**WHAT THE TASK ASKS**
The task calls for the line containing "You are a GUI" and all later lines, through the end of the entries below, to be set down exactly and without pictures.

(Stored data entries)
=-=-=

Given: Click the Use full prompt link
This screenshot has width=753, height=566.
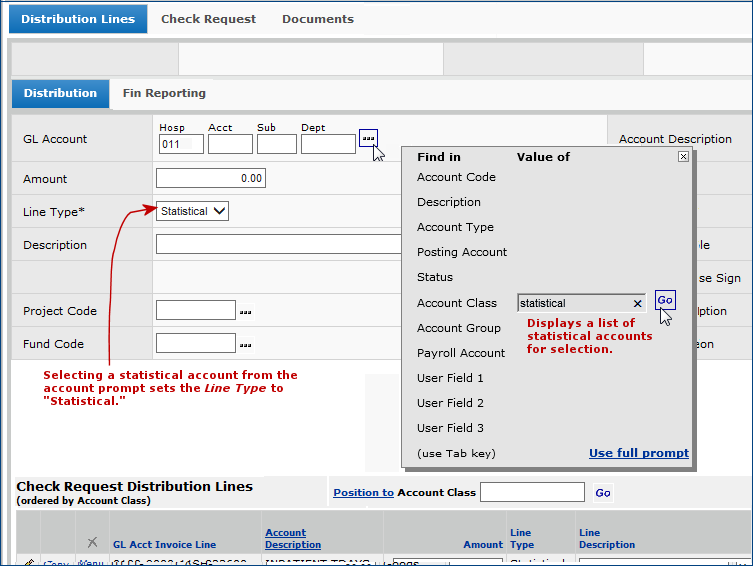Looking at the screenshot, I should [638, 453].
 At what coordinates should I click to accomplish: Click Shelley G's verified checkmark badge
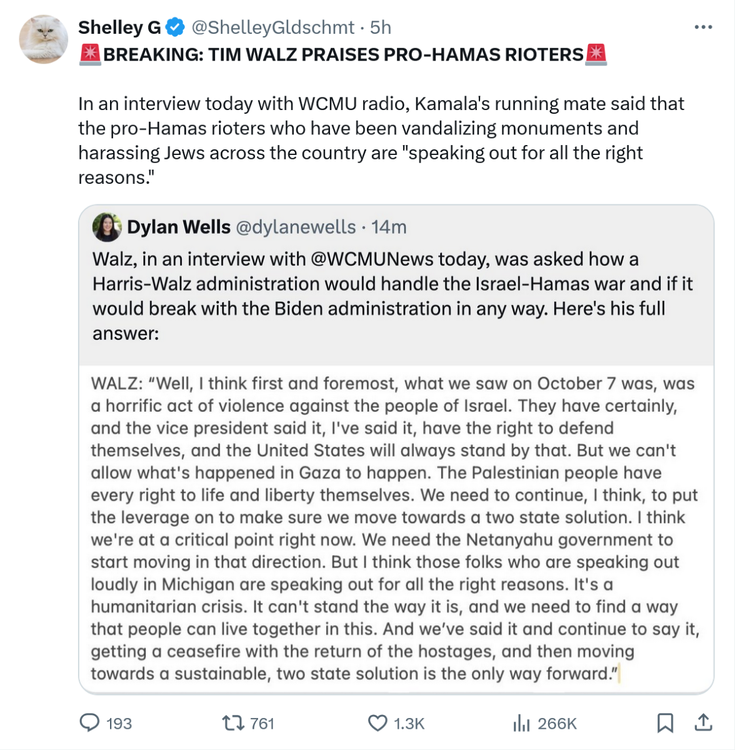174,26
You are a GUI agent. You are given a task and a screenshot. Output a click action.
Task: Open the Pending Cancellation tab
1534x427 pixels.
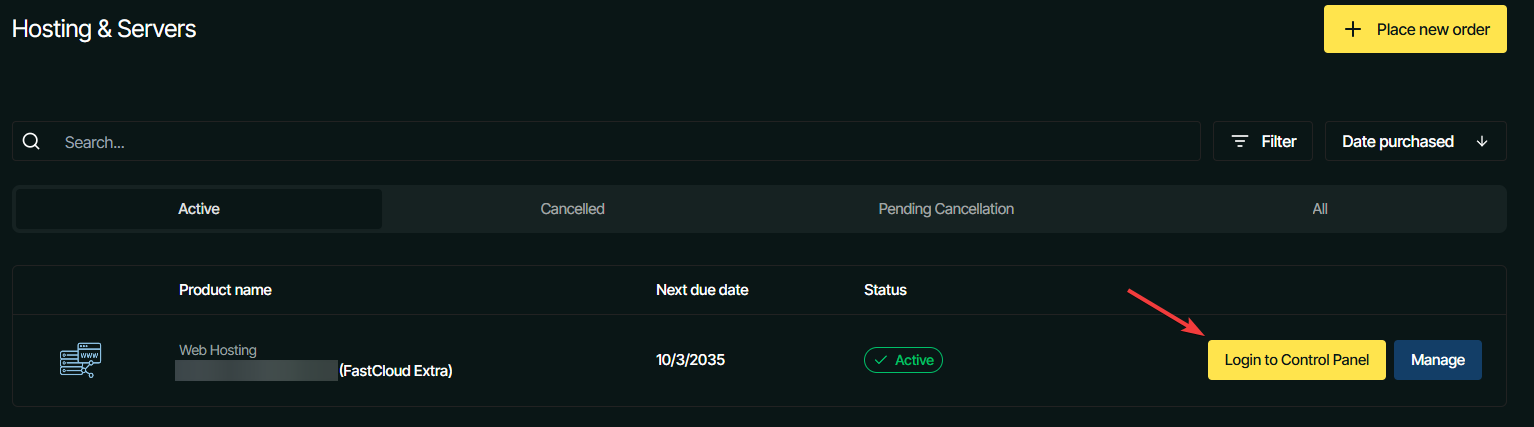(946, 209)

=-=-=

**ANSWER AREA**
You are a GUI agent. You are given a task and a screenshot. Output a click action.
Task: Open the Pending Cancellation tab
1534x427 pixels.
(946, 209)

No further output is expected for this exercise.